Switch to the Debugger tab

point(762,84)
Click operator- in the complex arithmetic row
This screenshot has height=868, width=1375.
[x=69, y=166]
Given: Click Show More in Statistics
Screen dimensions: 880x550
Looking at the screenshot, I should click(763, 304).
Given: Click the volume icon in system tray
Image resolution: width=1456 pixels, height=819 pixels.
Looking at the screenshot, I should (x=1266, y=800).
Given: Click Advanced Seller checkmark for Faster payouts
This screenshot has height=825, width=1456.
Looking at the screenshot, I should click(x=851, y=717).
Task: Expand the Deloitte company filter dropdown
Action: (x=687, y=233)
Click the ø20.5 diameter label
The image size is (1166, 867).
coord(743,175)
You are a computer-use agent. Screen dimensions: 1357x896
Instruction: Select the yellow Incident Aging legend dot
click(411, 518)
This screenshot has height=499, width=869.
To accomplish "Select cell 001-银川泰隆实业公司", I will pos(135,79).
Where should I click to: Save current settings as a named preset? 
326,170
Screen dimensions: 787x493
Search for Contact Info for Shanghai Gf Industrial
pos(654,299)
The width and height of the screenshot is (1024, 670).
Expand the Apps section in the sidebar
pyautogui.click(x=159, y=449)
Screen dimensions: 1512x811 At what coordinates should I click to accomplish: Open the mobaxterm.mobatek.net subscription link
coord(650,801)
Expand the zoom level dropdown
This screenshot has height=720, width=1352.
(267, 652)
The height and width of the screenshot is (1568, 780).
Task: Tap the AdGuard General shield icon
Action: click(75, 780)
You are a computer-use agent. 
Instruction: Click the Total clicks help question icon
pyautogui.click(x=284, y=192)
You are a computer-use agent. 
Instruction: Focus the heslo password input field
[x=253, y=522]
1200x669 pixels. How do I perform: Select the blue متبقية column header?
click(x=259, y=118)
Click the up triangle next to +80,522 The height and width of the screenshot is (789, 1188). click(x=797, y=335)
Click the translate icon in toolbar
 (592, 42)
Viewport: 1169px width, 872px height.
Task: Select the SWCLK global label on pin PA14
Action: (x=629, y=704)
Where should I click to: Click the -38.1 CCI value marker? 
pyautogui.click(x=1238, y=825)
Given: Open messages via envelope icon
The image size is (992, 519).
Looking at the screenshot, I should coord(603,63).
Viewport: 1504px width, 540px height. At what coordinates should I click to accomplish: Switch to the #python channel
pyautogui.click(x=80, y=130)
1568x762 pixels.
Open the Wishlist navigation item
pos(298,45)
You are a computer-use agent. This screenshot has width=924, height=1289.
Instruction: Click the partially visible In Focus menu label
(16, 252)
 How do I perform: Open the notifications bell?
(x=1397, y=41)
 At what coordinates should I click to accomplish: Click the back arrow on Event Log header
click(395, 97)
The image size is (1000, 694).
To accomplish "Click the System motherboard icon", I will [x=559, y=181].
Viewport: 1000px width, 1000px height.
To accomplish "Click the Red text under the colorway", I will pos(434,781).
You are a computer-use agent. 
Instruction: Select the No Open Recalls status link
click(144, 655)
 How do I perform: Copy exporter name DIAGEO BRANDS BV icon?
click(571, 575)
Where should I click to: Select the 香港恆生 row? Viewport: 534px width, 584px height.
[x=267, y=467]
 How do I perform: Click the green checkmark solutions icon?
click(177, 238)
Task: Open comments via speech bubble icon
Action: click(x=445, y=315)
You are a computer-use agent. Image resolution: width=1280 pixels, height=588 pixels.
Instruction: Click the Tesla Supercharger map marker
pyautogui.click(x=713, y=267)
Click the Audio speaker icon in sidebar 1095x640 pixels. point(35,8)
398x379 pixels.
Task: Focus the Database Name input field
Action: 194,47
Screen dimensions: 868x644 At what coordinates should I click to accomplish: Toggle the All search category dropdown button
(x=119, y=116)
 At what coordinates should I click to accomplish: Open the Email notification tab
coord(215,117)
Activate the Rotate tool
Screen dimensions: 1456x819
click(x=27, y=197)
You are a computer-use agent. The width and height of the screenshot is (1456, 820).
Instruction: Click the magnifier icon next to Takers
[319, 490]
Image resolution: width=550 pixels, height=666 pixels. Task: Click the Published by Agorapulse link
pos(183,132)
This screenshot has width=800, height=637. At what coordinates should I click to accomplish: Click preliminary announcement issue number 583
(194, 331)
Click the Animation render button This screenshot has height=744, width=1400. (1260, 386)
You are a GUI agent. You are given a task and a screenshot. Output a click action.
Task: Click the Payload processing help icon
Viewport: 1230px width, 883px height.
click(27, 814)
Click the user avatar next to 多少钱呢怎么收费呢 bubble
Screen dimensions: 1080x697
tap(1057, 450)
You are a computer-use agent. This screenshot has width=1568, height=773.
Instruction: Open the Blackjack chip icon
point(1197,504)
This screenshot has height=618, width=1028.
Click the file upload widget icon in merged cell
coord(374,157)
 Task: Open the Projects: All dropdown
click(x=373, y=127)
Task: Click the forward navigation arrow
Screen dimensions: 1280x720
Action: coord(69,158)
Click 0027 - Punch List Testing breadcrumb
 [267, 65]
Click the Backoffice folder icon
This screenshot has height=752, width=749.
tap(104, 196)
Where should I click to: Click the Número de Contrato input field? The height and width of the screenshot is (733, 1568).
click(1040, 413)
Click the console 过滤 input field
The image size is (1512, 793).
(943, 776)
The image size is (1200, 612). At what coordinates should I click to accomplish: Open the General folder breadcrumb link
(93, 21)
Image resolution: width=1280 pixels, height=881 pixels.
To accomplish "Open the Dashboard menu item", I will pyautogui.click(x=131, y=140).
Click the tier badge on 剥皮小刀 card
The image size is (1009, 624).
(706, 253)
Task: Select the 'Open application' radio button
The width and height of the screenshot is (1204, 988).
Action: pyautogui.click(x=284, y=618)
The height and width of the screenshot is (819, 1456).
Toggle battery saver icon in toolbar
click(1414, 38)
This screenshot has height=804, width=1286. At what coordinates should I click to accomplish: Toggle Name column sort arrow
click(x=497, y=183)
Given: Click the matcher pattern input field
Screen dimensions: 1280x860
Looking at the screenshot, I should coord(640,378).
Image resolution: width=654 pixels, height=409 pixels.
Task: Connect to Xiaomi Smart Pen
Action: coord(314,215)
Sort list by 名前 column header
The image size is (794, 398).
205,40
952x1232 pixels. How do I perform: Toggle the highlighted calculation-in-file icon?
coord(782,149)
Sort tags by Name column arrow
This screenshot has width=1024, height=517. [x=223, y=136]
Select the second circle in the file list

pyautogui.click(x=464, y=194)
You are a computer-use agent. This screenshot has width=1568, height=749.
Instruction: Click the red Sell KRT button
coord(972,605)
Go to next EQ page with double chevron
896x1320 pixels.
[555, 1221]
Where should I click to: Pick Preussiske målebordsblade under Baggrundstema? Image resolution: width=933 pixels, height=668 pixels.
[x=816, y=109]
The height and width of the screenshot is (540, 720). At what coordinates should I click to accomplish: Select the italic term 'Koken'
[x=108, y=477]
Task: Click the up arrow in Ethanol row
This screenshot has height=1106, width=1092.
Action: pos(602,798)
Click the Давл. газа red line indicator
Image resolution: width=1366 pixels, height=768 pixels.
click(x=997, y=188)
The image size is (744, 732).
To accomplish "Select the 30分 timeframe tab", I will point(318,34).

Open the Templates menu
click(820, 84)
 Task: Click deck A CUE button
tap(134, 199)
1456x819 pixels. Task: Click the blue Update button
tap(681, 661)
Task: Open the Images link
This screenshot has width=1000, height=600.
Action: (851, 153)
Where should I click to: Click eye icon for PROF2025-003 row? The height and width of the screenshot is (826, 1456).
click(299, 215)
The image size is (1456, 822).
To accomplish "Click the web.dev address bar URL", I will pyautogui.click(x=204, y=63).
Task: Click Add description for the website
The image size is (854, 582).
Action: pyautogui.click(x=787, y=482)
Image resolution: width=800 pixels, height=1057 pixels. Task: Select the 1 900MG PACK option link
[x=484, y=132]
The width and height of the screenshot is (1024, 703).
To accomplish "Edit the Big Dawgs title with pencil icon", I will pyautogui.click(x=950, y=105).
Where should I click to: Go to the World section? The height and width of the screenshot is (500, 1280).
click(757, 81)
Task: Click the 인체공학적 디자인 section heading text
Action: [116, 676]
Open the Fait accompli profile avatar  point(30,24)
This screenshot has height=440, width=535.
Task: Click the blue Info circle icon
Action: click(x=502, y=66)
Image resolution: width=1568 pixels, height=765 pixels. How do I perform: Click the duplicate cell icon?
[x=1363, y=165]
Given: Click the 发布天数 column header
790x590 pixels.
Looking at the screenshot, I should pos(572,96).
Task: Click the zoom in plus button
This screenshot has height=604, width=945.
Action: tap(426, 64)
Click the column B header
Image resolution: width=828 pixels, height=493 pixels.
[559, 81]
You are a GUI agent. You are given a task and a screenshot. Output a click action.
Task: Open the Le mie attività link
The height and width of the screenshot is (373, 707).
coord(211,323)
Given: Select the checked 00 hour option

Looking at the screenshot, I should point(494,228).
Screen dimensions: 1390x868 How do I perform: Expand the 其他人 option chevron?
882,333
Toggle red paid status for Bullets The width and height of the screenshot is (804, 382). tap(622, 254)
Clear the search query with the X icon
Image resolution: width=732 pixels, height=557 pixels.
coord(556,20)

## Request
Copy the listing verbatim, starting at the line that contains "Task: Click the zoom in plus button" and ending after the line that contains "Toggle red paid".

## In response
Task: Click the zoom in plus button
This screenshot has height=604, width=945.
Action: tap(426, 64)
Click the column B header
Image resolution: width=828 pixels, height=493 pixels.
[559, 81]
You are a GUI agent. You are given a task and a screenshot. Output a click action.
Task: Open the Le mie attività link
The height and width of the screenshot is (373, 707).
coord(211,323)
Given: Select the checked 00 hour option

Looking at the screenshot, I should point(494,228).
Screen dimensions: 1390x868 How do I perform: Expand the 其他人 option chevron?
882,333
Toggle red paid status for Bullets The width and height of the screenshot is (804, 382). tap(622, 254)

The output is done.